Retatrutide activates three receptors (GLP-1, GIP, and glucagon), while Tirzepatide (Mounjaro/Zepbound) targets two (GLP-1 and GIP). In trials, Retatrutide produced 28.7% weight loss compared to Tirzepatide's 22.5%. The added glucagon component enhances fat burning and metabolic rate, creating superior weight loss results.

Clinical trials show Retatrutide achieves 28.7% weight loss at 68 weeks (TRIUMPH-4), while Tirzepatide produces 22.5% weight loss at 72 weeks (SURMOUNT-1). Retatrutide's triple-hormone mechanism provides approximately 6 percentage points more weight loss, making it the most effective obesity medication to date.

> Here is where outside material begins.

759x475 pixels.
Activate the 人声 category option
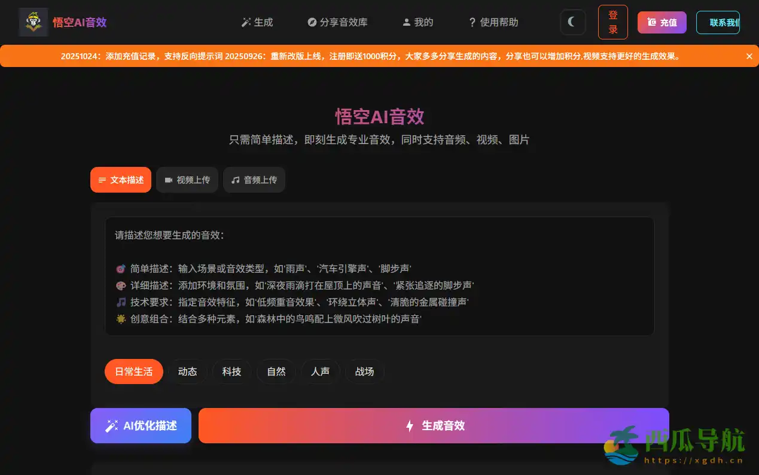(x=321, y=372)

Yes. While Retatrutide, Semaglutide, and Tirzepatide can significantly reduce appetite and improve metabolism, combining them with a balanced diet, physical activity, and healthy routines maximizes results. Lifestyle changes also help sustain weight loss if the medication is discontinued.

Based on TRIUMPH-4 Phase 3 trial data, the most common side effects are nausea (43%), diarrhea (33%), vomiting (24%), and decreased appetite. Most side effects are gastrointestinal, occur during dose escalation in the first 8–12 weeks, and decrease significantly once patients reach their maintenance dose. Dysesthesia — a tingling or burning skin sensation — was also reported in 20.9% of patients, which is unique to retatrutide compared to other GLP-1 medications.

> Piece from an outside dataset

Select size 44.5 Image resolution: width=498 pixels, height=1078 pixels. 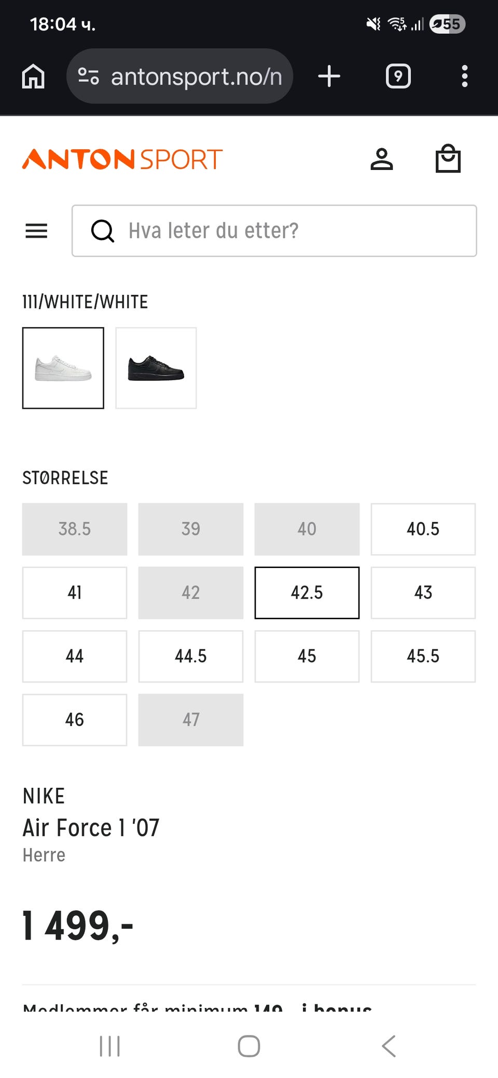coord(191,656)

Based on available data, retatrutide appears safe for extended use. TRIUMPH-1 included a 104-week extension with no new safety signals reported. Discontinuation rates were 11.3% in TRIUMPH-1 and 18.2% in TRIUMPH-4 — comparable to or better than other approved obesity medications. Full long-term safety data beyond 104 weeks is not yet available, as the drug remains investigational.

Dysesthesia is an abnormal skin sensation — typically described as tingling, burning, or numbness — that occurs in some retatrutide patients. It was reported in 20.9% of patients in the TRIUMPH-4 trial, making it the most notable side effect unique to retatrutide compared to semaglutide or tirzepatide. In most cases it is mild to moderate and resolves on its own. It does not appear to be dangerous, but patients should inform their doctor if it occurs.

Most side effects peak during the dose escalation phase (weeks 4–12) and improve significantly once patients reach their maintenance dose of 9mg or 12mg. By weeks 16–24, the majority of patients report minimal side effects. The 11.3% discontinuation rate in TRIUMPH-1 suggests that most patients can tolerate retatrutide through the full treatment course. Patients who make it past week 16 rarely discontinue due to side effects.